Write out every line of the items below again, wording and all, and offset each coordinate in the answers by -87, leaving the pictures out of your reply.

## BEGIN

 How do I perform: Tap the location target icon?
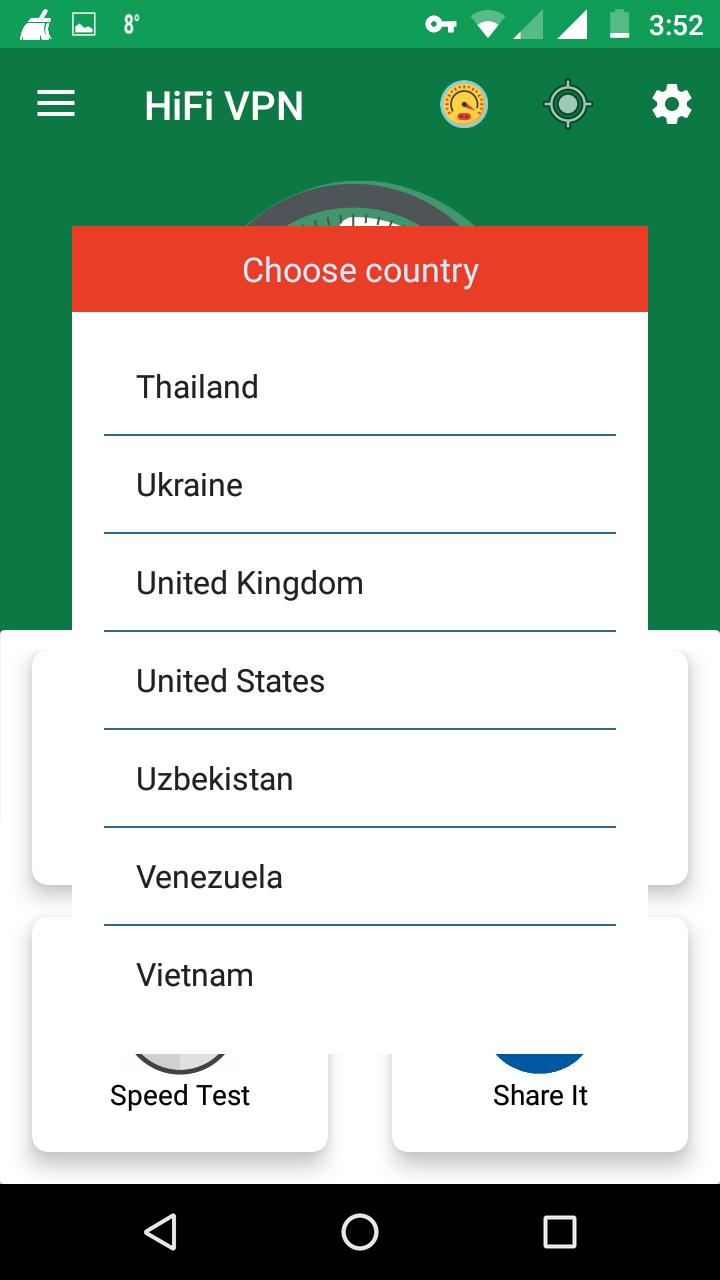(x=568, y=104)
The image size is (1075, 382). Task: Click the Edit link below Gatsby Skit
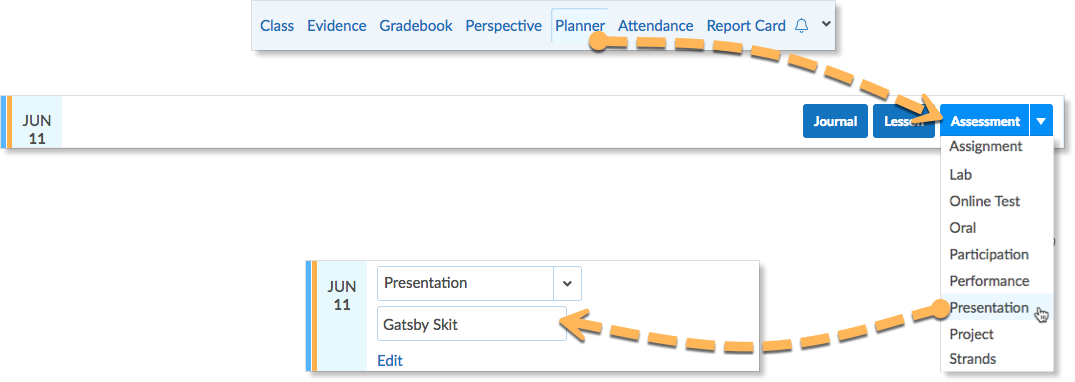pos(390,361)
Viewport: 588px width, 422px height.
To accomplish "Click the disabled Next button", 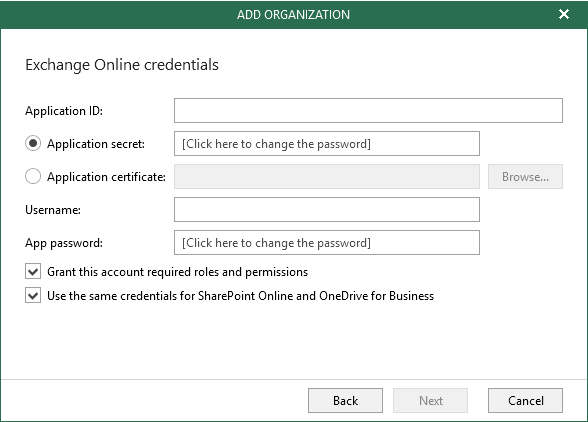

## END

SOLUTION TO THE PROBLEM =
 How do I perform: Tap the location target icon?
(x=481, y=17)
The image size is (1075, 382). Task: Click the Edit link below Gatsby Skit
pos(303,274)
Viewport: 588px width, 422px height.
To accomplish "Click the disabled Next button", 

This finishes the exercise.